0. Common means: what is shared. Sharing is ‘commoning’. The commons is shared space, shared property or shared use.  
(As the Chinese ideogram for common shows - two separate hands eating or drinking from the same bowl:)
1. The Common is under threat. Both Nature and Culture are under severe pressure. As the common is under threat, we become aware of the common.
2. We have to reinvent the common. The dichotomy between private and public has obscured it. To approach the common we have to start from its oblivion, its abolition, its forsakenness.
3. The common is what is neither public nor private. The common is what belongs to everybody and to nobody (like air and language).
4. The common space is not necessarily a political space. The ‘polis’ is always something else than the community.

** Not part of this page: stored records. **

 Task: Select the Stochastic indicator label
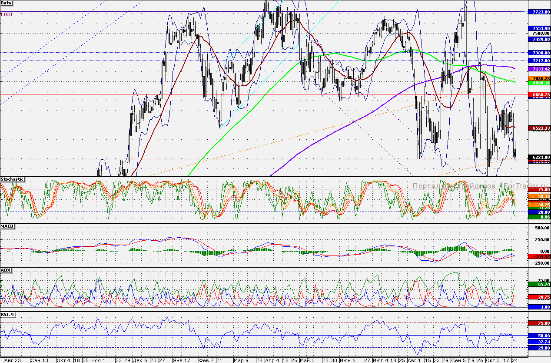(12, 179)
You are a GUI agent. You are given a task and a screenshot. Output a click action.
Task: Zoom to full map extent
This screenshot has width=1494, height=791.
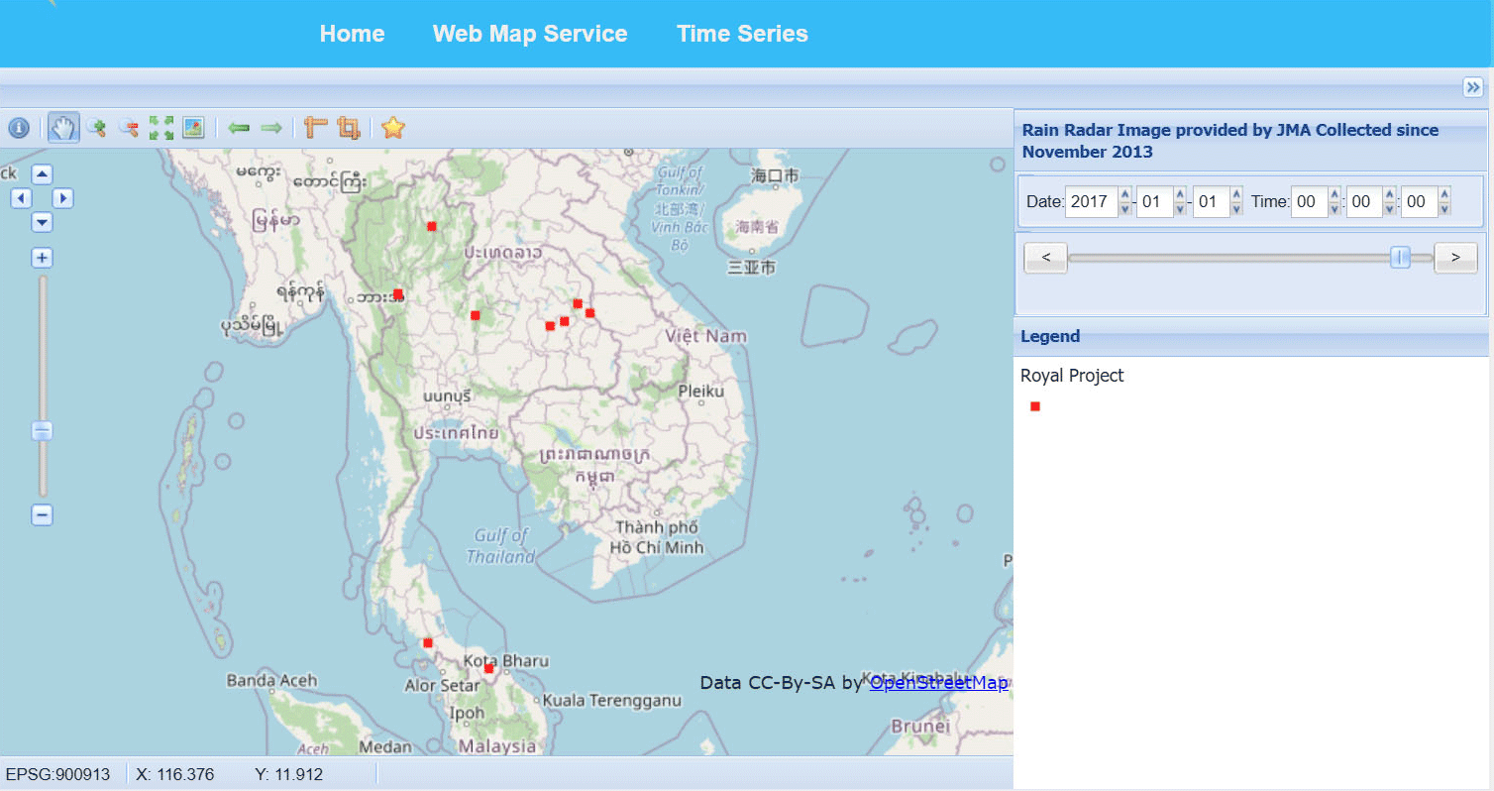(x=161, y=128)
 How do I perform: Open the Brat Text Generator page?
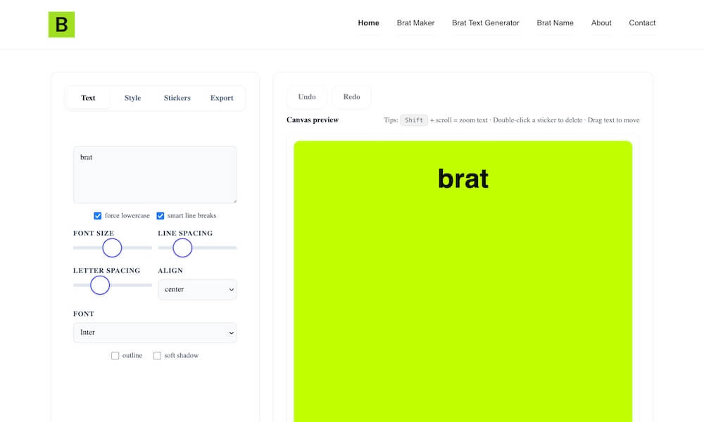tap(485, 23)
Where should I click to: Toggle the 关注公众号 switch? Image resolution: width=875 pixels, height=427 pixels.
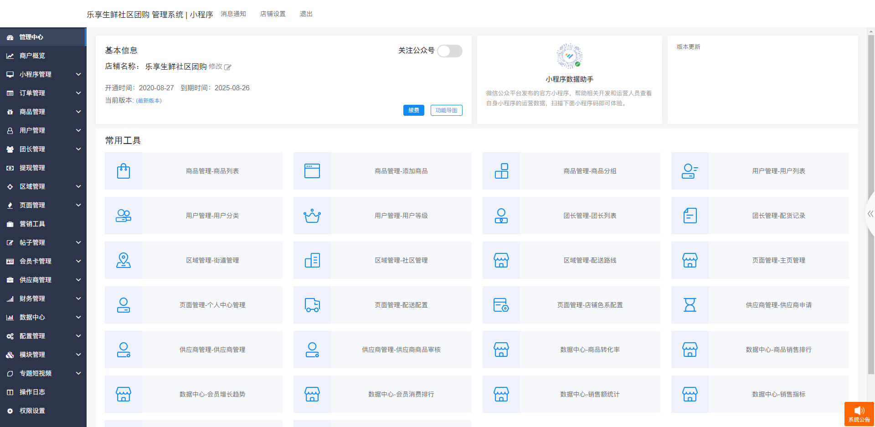pyautogui.click(x=449, y=51)
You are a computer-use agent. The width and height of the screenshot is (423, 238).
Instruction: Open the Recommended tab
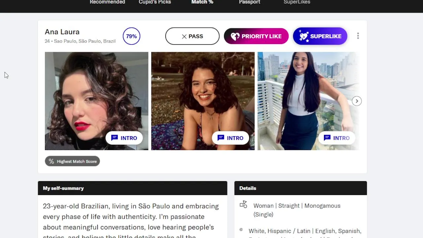(x=107, y=2)
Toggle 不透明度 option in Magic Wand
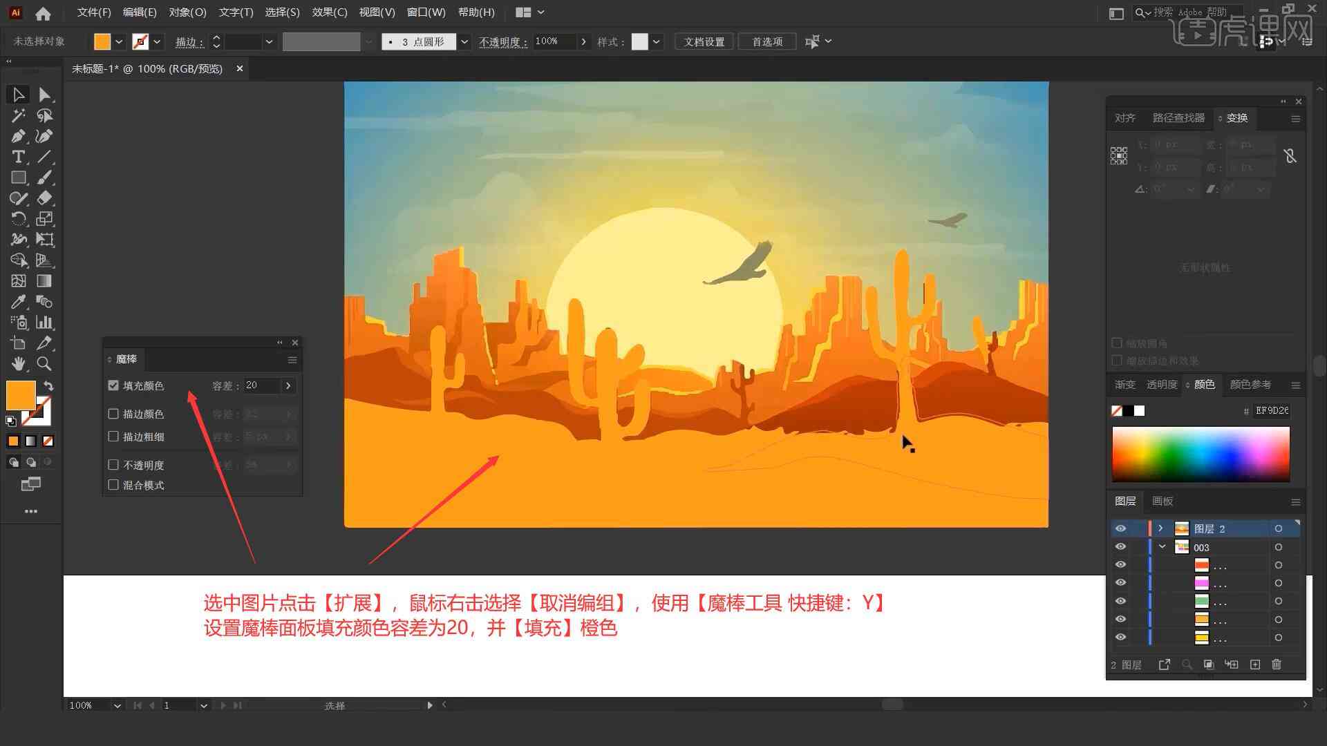1327x746 pixels. (113, 465)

5. The universal commons are generic, ‘commons without community’ (nature and culture as such); the particular commons are practices of commoning by a specific community. What is at stake in a certain sense in the 21st century is to defend the universal commons (in particular the eco-system, the freedom of seeds, open source knowledge etc) by the proliferation of particular practices of commoning.
6. Modernity opens up with the enclosure of the (spatial) commons.  Capitalism begins with the original appropriation: the stealing of the common and the criminalisation of the expropriated (as Marx has shown at length in the last chapter of volume 1 of Capital).
7. Not only capitalism erased the commons, but also communism: everything was nationalized. Both capitalism and communism abolish the category of the common.
8. ‘Original appropriation’ is not only the original act of capitalism, it is ongoing. The privatisation of seeds is allegorical for this eternal expropriation of the common.
9. As enclosures are ongoing, practices of commoning are ongoing too. Expropriation is followed by re-appropriations (squatting, open source, sharing). In every place where we really start to share there is a moment of commoning.
10. Scale is one of the big problems of the commons: direct democracy, self-organisation, bottom-up practices etc, are ill equipped for the larger scales. In the age of globalisation problems play at a planetary scale.
11. (International) Law is one of the best defences of the (Universal) Commons. ‘The charter of the forest’ (appendix of the Magna Carta) is there to prove it.
(Peter Linebaugh, the Magna Carta Manifesto).
12. The spatial common is temporary, more a moment than a space (a moment of space). More a use, than a property.
13. The beauty of the common is its sheer potentiality. It becomes actual in every practice of sharing and re-appropriation. We re-appropriate the common every time we reclaim the streets.
14. The struggle for the commons will be one of the most important struggles of the 21st century (if not the utmost important).
15. The urban commons as object (open space, urban void, squat, terrain vague) is something else than the common as process (the decision making on how to act on this object). The unity of form and content is the beauty of many actions under the sign of the commons (self organised urban gardening for instance).
16? Is the struggle for the commons not too urgent for the slowness and weakness of direct, radical democracy? (Or do we have to trust the swarm intelligence of the human herd?)